This page explains how to put a full sunxi system on the NAND flash of your device.

Contents

Prerequisite

Since the NAND is soldered to the board, it is impossible to access it from any other machine but your device itself (without some specialist equipment). You first will need to get proper access to your device, for instance, by first building an SD-card and booting off of that. Note that "/dev/nand" is a linux-sunxi feature, and as such you will need to be running a linux-sunxi kernel to make use of it. Using other kernels (like the one on the stock Android image of your device) won't be of use.

Backup NAND

First MB

It is absolutely vital to have a copy of the data in the first megabyte of your NAND. This contains the boot0 bootloader. If anything goes wrong, you can use this to set up a working nand boot partition again.

dd if=/dev/nand of=nand.mbr.img bs=1M count=1

Boot partition

It is absolutely vital to have a copy of the data in the boot partition. If anything goes wrong, you can use these files to set up a working nand boot partition again.

Mount nand somewhere nice, for instance a directory called nanda.original and then tar it up:

tar -zcvf nanda.original.tar.gz nanda.original

Full backup

While this is not as crucial as the first MB and the boot partition, it might be safer to also create an almost full copy of your nand.

dd if=/dev/nand of=/some/place/with/enough/space

If you do not have enough space on your SD-Card, then you need to get creative with SSHFS or NFS.

Accessing the full backup

If you need access to the content of the full backup later on, you can use losetup.
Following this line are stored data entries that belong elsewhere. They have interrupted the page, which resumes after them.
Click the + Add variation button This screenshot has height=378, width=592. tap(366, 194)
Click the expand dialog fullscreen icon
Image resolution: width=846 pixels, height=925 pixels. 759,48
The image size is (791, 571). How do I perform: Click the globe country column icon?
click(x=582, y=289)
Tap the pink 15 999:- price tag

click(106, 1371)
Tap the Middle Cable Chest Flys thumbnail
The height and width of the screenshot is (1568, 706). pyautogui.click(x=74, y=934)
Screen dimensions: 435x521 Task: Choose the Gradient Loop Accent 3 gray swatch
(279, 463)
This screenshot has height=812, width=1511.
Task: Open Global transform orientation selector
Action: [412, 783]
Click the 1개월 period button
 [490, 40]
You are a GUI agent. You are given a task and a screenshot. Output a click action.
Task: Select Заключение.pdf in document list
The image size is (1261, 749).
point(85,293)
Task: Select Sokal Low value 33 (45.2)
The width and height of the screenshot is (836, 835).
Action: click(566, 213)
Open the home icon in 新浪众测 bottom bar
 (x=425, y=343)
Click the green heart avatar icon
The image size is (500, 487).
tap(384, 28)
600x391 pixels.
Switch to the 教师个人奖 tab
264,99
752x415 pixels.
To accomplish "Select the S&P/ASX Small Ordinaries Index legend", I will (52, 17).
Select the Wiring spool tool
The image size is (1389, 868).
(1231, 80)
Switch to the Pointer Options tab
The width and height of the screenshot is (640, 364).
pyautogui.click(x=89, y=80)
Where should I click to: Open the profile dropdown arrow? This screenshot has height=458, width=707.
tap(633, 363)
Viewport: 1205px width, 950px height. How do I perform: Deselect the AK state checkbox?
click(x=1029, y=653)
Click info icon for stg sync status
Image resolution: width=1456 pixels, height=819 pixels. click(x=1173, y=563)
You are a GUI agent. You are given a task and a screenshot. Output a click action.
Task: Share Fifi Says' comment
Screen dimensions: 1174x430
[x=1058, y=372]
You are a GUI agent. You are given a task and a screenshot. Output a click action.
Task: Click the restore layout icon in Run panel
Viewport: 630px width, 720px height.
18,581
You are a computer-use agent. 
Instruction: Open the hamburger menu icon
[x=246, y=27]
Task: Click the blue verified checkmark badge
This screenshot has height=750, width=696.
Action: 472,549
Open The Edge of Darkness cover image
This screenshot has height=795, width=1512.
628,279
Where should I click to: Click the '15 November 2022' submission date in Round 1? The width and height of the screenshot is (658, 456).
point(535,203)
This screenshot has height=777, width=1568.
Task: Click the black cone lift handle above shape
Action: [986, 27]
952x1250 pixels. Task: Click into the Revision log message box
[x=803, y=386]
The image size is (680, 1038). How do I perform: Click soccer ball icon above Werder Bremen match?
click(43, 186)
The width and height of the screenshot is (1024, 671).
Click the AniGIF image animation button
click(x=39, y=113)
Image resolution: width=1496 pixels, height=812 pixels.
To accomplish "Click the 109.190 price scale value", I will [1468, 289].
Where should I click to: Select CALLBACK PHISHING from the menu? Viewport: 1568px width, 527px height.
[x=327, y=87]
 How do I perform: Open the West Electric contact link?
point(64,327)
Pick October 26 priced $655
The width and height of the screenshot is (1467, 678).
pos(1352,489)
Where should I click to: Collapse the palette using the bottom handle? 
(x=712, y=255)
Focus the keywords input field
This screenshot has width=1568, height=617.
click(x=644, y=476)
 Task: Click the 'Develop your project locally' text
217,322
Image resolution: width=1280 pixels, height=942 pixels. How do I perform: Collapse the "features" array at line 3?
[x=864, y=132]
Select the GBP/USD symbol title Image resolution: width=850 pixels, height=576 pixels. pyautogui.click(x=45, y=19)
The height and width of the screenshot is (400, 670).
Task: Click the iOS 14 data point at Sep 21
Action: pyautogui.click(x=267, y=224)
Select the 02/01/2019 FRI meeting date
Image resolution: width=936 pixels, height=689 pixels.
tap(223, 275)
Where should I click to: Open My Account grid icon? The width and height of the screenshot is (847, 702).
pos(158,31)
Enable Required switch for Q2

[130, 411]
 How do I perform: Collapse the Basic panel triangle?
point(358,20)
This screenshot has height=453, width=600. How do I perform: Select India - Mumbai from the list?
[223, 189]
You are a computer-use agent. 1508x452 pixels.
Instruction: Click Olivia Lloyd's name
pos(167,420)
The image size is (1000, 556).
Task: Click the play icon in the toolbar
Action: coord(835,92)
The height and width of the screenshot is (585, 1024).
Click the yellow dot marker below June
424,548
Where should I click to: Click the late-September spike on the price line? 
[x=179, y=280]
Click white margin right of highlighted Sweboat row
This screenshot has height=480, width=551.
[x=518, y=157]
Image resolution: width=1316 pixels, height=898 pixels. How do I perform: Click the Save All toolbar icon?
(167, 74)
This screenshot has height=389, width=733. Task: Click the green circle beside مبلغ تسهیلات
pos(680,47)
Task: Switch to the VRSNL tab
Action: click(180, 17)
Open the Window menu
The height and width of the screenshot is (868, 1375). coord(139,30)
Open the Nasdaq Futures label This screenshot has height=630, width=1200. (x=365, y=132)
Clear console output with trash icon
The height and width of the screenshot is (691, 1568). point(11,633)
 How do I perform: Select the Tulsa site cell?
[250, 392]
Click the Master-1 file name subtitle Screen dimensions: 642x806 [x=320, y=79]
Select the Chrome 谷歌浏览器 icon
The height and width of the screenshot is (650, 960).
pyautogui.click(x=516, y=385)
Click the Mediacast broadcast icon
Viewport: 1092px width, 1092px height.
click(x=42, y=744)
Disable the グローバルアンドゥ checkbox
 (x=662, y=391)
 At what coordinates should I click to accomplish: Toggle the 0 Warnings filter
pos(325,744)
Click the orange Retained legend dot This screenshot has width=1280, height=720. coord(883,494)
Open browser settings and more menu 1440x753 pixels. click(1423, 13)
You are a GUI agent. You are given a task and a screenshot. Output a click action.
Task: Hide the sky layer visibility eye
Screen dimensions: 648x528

The below example sets up a loop device for a nanda partition at 16MB:

losetup -fro 16777216 /some/file

Partitioning

Because we need to use the existing first boot layers, and because of our nand drivers, we need to take very special care of our nand, and we need a special tool to partition the nand.

nand-part

The special partitioning tool is called nand-part and it is part of our sunxi-tools repository. Build it with a cross-compiler, or on the target device itself.

Usage

usage: ./nand-part [-f a10|a20] nand-device
       ./nand-part nand-device 'name2 len2 [usertype2]' ['name3 len3 [usertype3]'] ...
       ./nand-part [-f a10|a20] nand-device start1 'name1 len1 [usertype1]' ['name2 len2 [usertype2]'] ...

The rudimentary user-interface of nand-part requires you to specify each partition in single quotes. The 'start' and 'len' values are provided in sectors, so 512bytes.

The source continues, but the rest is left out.